简介
在使用了消息队列的通信方之间, 总体的通信架构图如下:
在消息生产者, broker和消息消费者之间都会发生通信, RocketMQ的通信层是基于通信框架netty之上做了简单的协议封装. 本人阅读的RocketMQ版本是4.1.0-incubating-SNAPSHOT, 依赖的netty版本是4.0.36.Final. RocketMQ的代码结构图如下:
大体上分为broker, client, common filtersrv, namesrv和remoting等模块, 通信框架就封装在remoting模块中.
本文从协议格式, 消息编解码, 通信方式(同步, 异步, 单向)和通信流程(详细介绍同步调用流程)等方面介绍RocketMQ的通信模块.
设计要素
对于一个消息队列的RPC网络通信来说,要求并不像服务框架那样苛刻, 满足一下几点即可:
- 编解码处理(负责通信中的编码和解码, 序列化, 通信协议设计等必要功能)
- 双向消息处理(包括同步或异步, MQ中有异步消息的功能)
- 单向消息处理(一般指心跳消息或者注册消息这样的类型)
类图
以RemotingService为最上层接口,提供了三个接口:
void start();
void shutdown();
void registerRPCHook(RPCHook rpcHook);
RemotingClient和RemotingServer都继承了RemotingService接口, 并增加了自己特有的接口.
RemotingClient:
void updateNameServerAddressList(final List<String> addrs);
List<String> getNameServerAddressList();
RemotingCommand invokeSync(final String addr, final RemotingCommand request,
final long timeoutMillis) throws InterruptedException, RemotingConnectException,
RemotingSendRequestException, RemotingTimeoutException;
void invokeAsync(final String addr, final RemotingCommand request, final long timeoutMillis,
final InvokeCallback invokeCallback) throws InterruptedException, RemotingConnectException,
RemotingTooMuchRequestException, RemotingTimeoutException, RemotingSendRequestException;
void invokeOneway(final String addr, final RemotingCommand request, final long timeoutMillis)

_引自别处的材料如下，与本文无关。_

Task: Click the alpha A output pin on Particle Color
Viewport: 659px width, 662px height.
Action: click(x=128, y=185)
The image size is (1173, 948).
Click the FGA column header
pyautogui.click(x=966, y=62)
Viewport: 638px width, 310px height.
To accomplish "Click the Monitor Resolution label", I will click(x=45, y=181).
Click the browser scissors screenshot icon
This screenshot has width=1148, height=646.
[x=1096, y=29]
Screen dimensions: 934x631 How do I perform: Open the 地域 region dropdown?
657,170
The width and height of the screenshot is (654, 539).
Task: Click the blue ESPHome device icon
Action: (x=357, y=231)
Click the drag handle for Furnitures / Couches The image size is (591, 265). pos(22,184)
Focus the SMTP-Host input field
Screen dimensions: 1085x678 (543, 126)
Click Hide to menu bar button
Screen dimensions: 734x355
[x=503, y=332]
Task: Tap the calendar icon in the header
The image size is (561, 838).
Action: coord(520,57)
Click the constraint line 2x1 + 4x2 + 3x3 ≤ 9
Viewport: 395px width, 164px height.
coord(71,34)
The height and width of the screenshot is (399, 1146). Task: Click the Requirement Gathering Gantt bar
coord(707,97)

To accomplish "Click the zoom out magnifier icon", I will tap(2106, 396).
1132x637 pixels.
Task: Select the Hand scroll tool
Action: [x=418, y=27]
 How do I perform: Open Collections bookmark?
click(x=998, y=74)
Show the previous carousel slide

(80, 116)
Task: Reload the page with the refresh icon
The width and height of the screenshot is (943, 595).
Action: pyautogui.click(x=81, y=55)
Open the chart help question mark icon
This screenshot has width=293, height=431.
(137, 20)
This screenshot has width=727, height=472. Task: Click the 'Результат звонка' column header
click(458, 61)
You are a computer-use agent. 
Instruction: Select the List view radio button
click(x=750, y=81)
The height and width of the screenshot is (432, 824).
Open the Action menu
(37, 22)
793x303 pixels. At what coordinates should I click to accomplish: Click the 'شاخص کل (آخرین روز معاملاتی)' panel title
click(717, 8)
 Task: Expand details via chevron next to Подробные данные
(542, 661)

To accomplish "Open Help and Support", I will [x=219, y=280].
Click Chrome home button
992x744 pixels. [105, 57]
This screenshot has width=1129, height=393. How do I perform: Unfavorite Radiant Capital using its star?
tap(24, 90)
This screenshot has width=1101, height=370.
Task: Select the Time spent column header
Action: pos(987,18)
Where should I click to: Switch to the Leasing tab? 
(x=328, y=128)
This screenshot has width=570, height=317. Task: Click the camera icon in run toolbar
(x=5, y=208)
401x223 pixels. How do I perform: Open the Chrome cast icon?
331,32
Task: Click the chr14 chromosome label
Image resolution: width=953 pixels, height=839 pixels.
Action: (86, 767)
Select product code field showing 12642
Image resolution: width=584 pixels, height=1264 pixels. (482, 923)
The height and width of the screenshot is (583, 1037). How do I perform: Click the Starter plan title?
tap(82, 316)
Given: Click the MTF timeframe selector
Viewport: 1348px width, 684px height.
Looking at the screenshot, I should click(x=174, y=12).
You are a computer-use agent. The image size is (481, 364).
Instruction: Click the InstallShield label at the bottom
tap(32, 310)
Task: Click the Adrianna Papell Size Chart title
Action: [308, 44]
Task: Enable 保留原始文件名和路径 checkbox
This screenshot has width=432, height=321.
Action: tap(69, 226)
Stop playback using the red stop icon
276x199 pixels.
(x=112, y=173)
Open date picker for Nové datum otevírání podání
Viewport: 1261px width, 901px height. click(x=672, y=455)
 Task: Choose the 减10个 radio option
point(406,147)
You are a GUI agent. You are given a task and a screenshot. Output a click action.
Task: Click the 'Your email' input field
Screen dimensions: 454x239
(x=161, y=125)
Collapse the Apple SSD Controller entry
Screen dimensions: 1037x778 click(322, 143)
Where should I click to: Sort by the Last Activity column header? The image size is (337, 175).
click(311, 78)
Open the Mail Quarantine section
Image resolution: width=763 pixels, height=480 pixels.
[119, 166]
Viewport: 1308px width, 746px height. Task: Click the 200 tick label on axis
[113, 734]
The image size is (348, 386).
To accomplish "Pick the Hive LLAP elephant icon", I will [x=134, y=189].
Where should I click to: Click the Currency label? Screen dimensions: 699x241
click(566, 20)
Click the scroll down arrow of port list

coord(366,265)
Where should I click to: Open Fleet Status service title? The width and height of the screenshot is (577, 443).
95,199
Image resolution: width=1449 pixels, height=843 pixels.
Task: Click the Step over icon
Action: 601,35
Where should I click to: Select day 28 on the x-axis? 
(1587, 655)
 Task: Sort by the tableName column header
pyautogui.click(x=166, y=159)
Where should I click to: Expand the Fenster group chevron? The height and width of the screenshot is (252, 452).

throws InterruptedException, RemotingConnectException, RemotingTooMuchRequestException,
RemotingTimeoutException, RemotingSendRequestException;
void registerProcessor(final int requestCode, final NettyRequestProcessor processor,
final ExecutorService executor);
boolean isChannelWriteable(final String addr);
NettyRemotingClient和NettyRemotingServer分别实现了RemotingClient和RemotingServer, 并且都继承了NettyRemotingAbstract类. NettyRemotingAbstract这个抽象类包含了很多公共数据处理,也包含了很多重要的数据结构, 这个稍后介绍.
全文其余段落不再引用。